Cette paternité divine découverte et explorée par Jésus nous révèle en nos profondeurs secrètes la présence transformante d’un Dieu de tendresse impuissant, patient, discret, éminemment attentif au moindre signe de l’homme. Chacune de ses manifestations est toujours accompagnée d’un état bienheureux qui s’estompe sous les distractions de la vie mais il suffira de quelque présence à soi pour retrouver au profond ce souvenir intact et appelant. Ce Dieu discrètement présent est là pour aider à la propre « auto-recréation » de l’homme sous son intime action. L’accomplissement de l’humanité plénière de chacun sur les pas de Jésus est l’œuvre du Dieu Père.
« En vérité, en vérité, je te le dis,
A moins de naître de nouveau,
Nul ne peut voir le Royaume de Dieu » (Jean, 3/3) en lui-même.
Voici quelques notes éparses mais remarquables sur
l’amour-communion dans le couple.
La vie spirituelle n’est pas un état statique mais dynamique et évolutif. Ce n’est pas un état intérieur clos sur lui-même mais ouvert : il se recueille pour le don de lui-même.
L’amour-communion est un bien humain, l’aboutissement de l’amour. C’est son passage à l’état spirituel. Comme tout bien humain, comme toute recherche spirituelle dont il représente un aspect, il est la phase supérieure de l’unité et de la communion entre humains. Il en suit nécessairement le rythme évolutif, ses flux et ses reflux. Les temps obscurs qui permettent son renouveau suivent les cadences de nuit et de lumière de l’union à Dieu. Union à Dieu et amour-communion sont si intimement fondus qu’ils épousent les même cadences.

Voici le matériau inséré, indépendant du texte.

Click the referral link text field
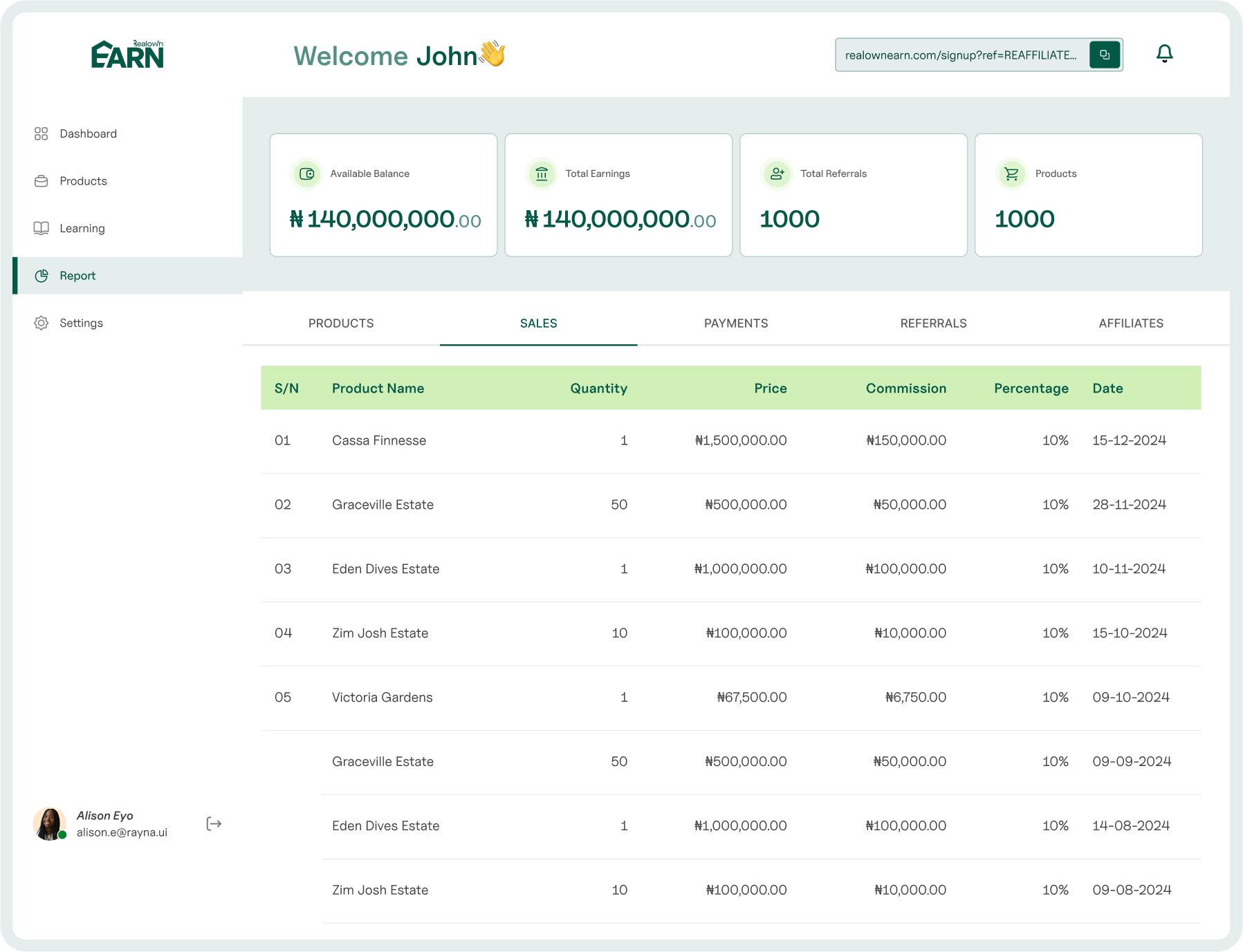The width and height of the screenshot is (1243, 952). (x=960, y=55)
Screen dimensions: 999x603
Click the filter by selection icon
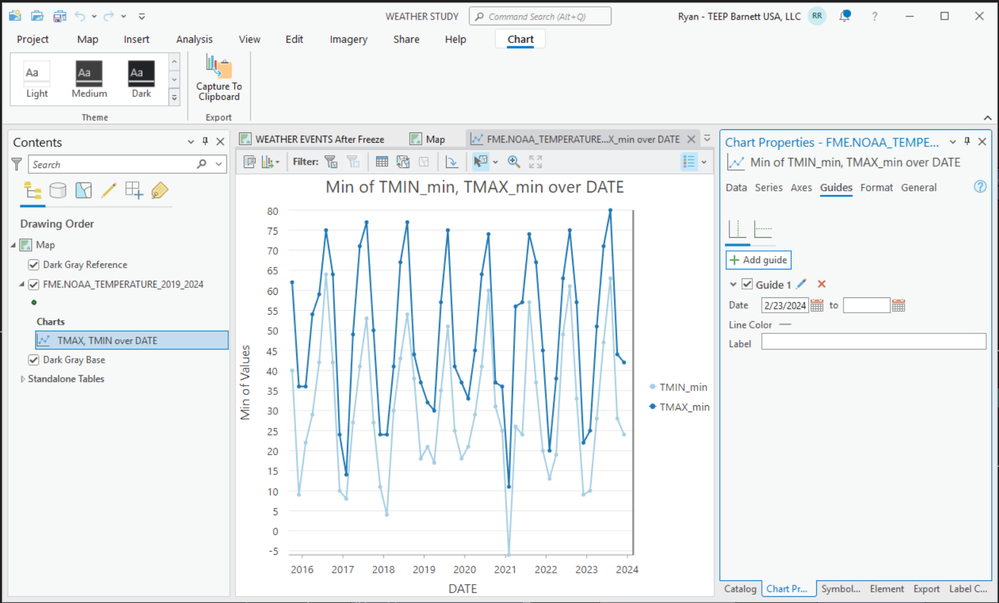tap(331, 162)
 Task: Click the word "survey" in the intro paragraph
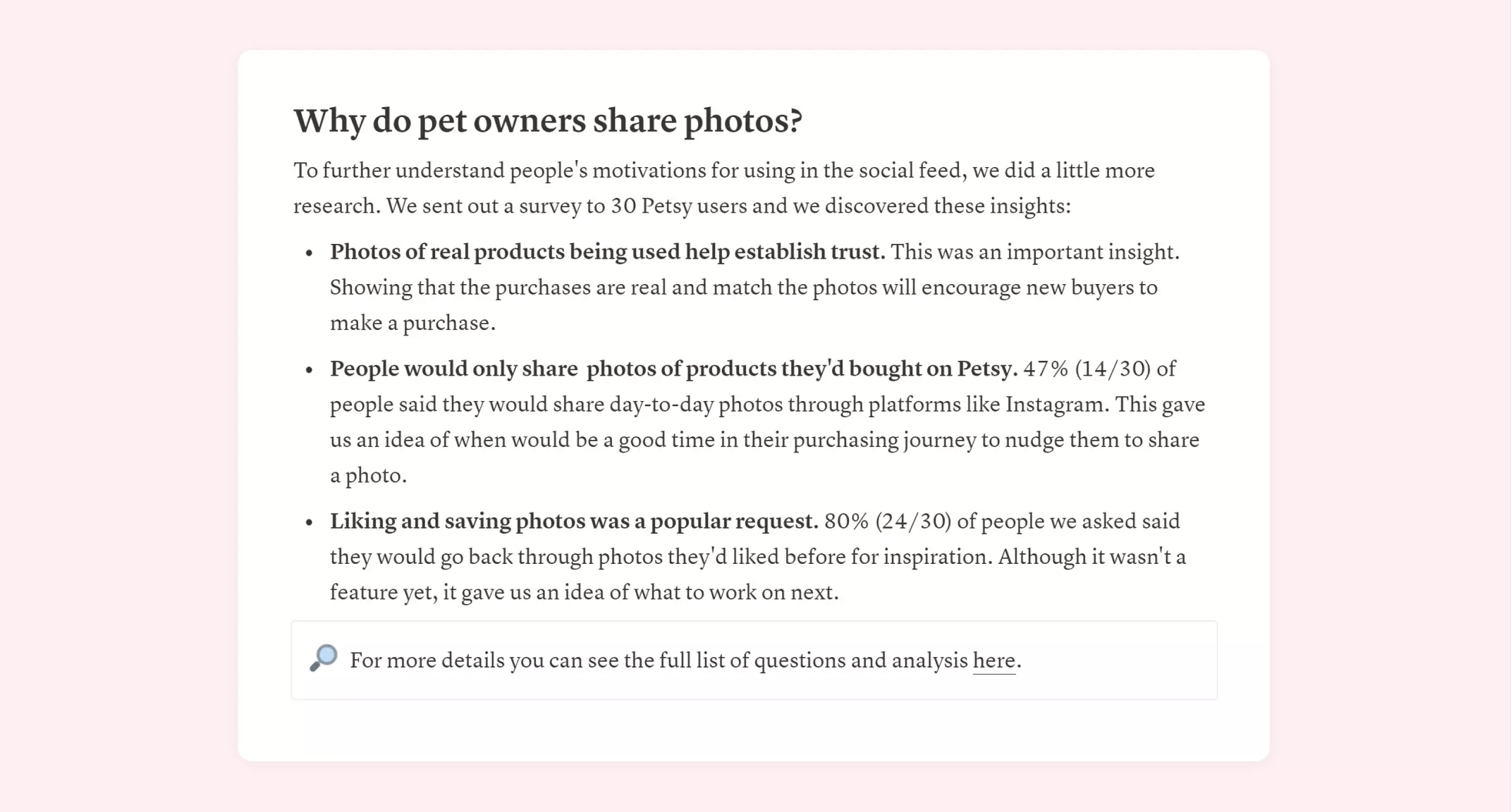[x=551, y=206]
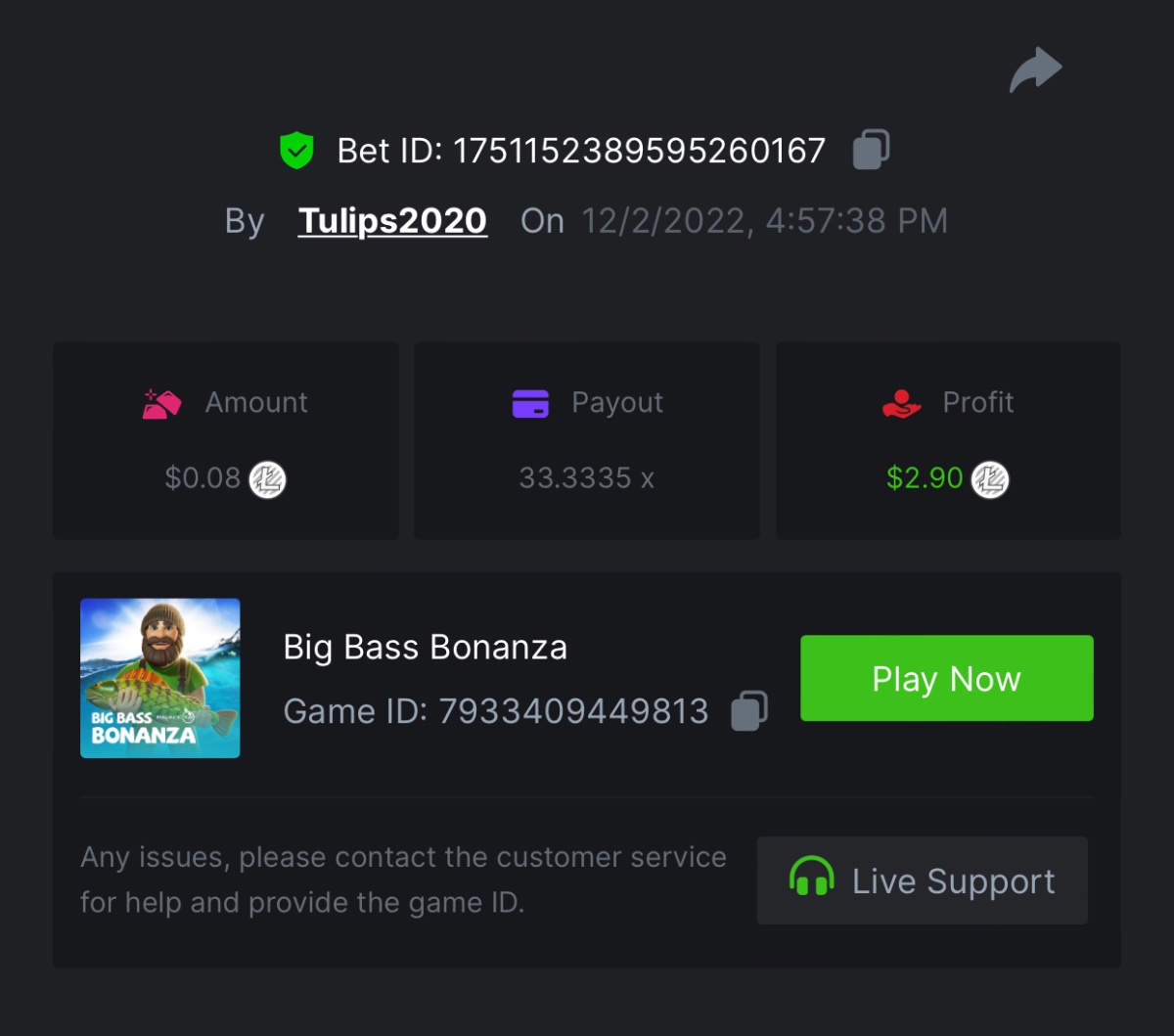Click the purple Payout card icon
The image size is (1174, 1036).
tap(530, 403)
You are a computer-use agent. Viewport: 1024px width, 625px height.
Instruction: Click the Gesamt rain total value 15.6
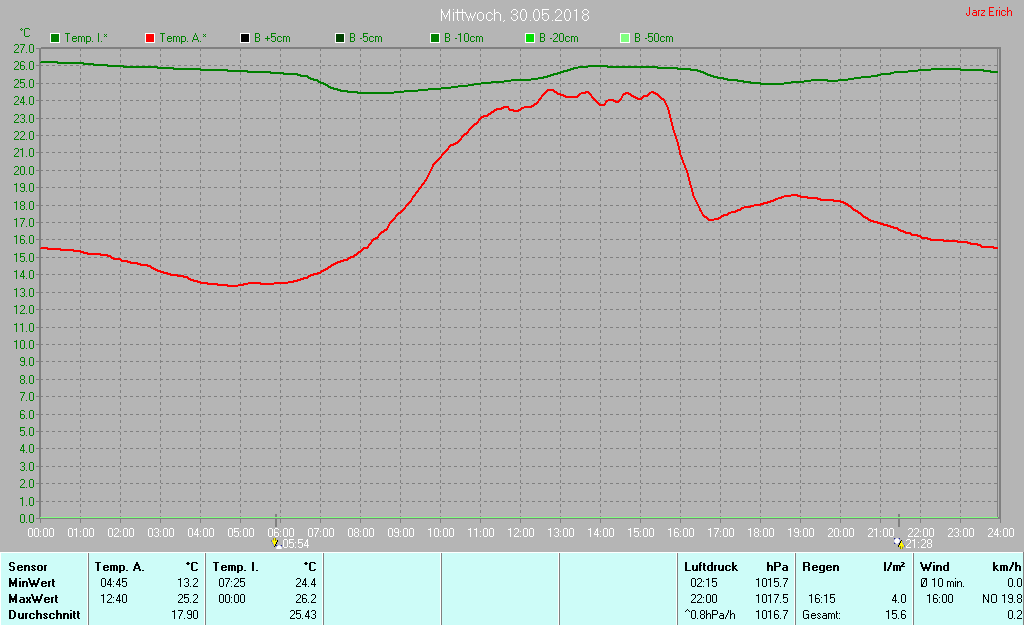[x=895, y=615]
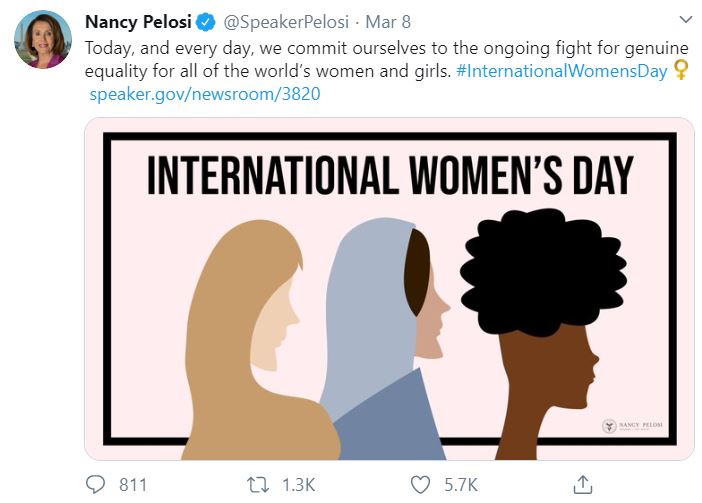The image size is (702, 503).
Task: Follow the #InternationalWomensDay hashtag
Action: (x=562, y=71)
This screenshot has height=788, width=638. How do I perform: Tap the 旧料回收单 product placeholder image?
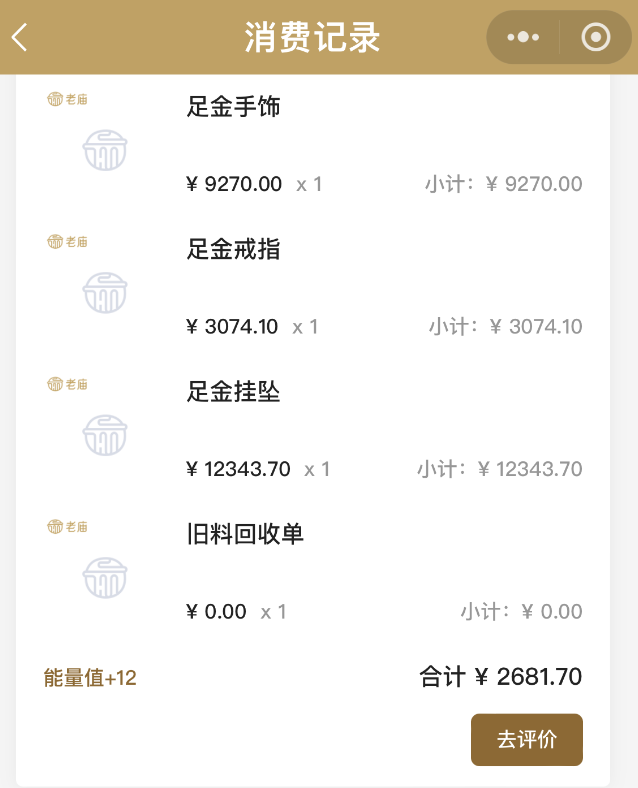[x=105, y=577]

Mais ils sont rarement simultanés chez les deux époux, ce qui permet qu’alternativement les lumières de l’un éclairent les ténèbres de l’autre. Les temps de commune lumière qui sont au bout d’une longue route commune sont les merveilles des merveilles.
Avancée dans l’union et avancée dans la communion sont une seule et même chose. Désormais ce processus unique au double visage, à la fois alternatif et simultané, sera à sens unique : l’avancée progressive vers l’unité, unité du couple et unité des deux en Dieu.